Smaller hotels will rarely change the password on their Wi-Fi, and even the most secure hotel Wi-Fi network is typically secured by a combination of room number and password. "If teleworking from a hotel, guests should not implicitly trust that the hotel has properly secured their network or is monitoring it for attacks," the FBI said.

It's not just poor passwords that are the problem with hotel networks – old and outdated network equipment is much more likely to possess known flaws that hackers can exploit. And the FBI notes that even if a hotel is using modern equipment, the guest has no way of knowing how frequently the hotel is updating the firmware, or whether default passwords have changed.

In many respects, the threats are not new: the FBI has previously warned of this, as well as the risk of using Wi-Fi in airports. Many of these security issues also apply to cafes and other open networks. While few us are likely to be flying soon, the idea of a change of scenery from the home office might tempt some workers into trying working from a hotel, rather than their now all-too-familiar home environment.

Getting hacked via hotel Wi-Fi might seem like a low risk to some, but the consequences can be far-reaching, from data theft, to cyber espionage and even ransomware attacks.

"Once the malicious actor gains access to the business network, they can steal proprietary data and upload malware, including ransomware," the FBI said.

"Cyber criminals or nation-state actors can use stolen intellectual property to facilitate their own schemes or produce counterfeit versions of proprietary products.

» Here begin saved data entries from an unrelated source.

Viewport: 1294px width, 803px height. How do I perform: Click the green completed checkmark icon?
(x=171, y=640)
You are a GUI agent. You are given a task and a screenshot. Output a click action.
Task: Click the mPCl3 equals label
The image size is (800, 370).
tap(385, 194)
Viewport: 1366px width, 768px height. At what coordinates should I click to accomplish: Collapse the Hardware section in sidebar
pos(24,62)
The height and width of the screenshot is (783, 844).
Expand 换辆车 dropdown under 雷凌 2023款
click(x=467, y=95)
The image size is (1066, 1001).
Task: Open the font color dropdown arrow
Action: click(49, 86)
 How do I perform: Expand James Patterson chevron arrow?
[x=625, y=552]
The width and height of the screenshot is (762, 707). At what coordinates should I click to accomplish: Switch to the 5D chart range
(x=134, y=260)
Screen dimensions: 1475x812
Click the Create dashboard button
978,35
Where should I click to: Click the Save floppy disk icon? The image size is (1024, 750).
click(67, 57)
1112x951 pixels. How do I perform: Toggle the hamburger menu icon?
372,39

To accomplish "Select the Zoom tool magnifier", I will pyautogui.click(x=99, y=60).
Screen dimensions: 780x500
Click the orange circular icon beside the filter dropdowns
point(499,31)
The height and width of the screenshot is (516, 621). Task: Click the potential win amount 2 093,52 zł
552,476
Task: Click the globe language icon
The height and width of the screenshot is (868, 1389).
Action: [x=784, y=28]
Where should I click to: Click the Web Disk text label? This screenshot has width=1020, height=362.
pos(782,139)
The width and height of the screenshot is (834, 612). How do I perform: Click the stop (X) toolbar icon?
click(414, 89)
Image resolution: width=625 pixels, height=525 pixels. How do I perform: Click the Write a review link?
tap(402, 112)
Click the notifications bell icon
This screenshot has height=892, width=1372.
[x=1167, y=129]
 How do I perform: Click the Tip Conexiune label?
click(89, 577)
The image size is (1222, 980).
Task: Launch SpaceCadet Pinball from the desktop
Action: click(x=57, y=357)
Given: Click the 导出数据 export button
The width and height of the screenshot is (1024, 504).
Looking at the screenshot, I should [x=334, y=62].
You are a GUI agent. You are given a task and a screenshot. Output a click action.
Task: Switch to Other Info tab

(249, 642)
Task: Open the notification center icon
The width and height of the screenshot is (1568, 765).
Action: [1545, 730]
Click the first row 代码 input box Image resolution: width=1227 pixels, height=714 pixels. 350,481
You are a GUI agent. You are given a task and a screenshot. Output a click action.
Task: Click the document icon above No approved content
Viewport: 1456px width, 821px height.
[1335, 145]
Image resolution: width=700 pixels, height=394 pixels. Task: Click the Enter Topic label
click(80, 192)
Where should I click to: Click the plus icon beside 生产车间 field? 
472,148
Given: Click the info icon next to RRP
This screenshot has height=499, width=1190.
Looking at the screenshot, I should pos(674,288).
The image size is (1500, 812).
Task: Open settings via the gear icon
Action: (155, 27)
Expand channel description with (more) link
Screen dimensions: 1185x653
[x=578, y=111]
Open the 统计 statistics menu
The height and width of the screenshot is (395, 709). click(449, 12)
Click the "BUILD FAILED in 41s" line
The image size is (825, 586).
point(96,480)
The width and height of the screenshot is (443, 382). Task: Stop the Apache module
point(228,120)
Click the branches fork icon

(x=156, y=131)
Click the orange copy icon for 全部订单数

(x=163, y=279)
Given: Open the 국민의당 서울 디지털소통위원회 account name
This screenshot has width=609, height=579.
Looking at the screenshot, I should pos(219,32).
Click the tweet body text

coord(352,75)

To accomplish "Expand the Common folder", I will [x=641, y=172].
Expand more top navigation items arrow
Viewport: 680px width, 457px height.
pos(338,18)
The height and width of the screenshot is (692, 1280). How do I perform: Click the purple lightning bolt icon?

Cyber criminals can use information gathered from access to company data to trick business executives into transferring company funds to the criminal."

The FBI also lists a number of ways to reduce the risk of being hacked while using hotel Wi-Fi

  • If possible, use a reputable Virtual Private Network (VPN).
  • If available, use your phone's wireless hotspot instead of hotel Wi-Fi.
  • Ensure your laptop's software is up-to-date and important data is backed up
  • Confirm with the hotel the name of their Wi-Fi network prior to connecting.
  • Do not connect to networks other than the hotel's official Wi-Fi network.
  • Connect using the public Wi-Fi setting, and do not enable auto-reconnect while on a hotel network.
  • Always confirm an HTTPS connection when browsing the internet; this is identified by the lock icon near the address bar.
  • Avoid accessing sensitive websites, such as banking sites, or supplying personal data, such as social security numbers.
  • Make sure any device that connects to hotel Wi-Fi is not discoverable and has Bluetooth disabled when not in use.
  • If you must log into sensitive accounts, use multi-factor authentication.
  • Enable login notifications to receive alerts on suspicious account activity.